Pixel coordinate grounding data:
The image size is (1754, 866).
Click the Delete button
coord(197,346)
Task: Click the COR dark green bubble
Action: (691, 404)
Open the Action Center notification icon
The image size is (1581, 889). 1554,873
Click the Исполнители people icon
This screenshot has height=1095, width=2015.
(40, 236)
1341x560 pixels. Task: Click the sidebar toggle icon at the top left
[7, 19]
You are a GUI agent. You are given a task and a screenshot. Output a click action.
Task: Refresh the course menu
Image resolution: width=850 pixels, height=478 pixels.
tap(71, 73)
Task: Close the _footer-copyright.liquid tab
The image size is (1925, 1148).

Work to complete:
The answer must be the line containing "Image resolution: width=850" and every line after it to the end of the data, each set down exactly.

Finished exercise:
Image resolution: width=850 pixels, height=478 pixels.
tap(71, 73)
Task: Close the _footer-copyright.liquid tab
The image size is (1925, 1148).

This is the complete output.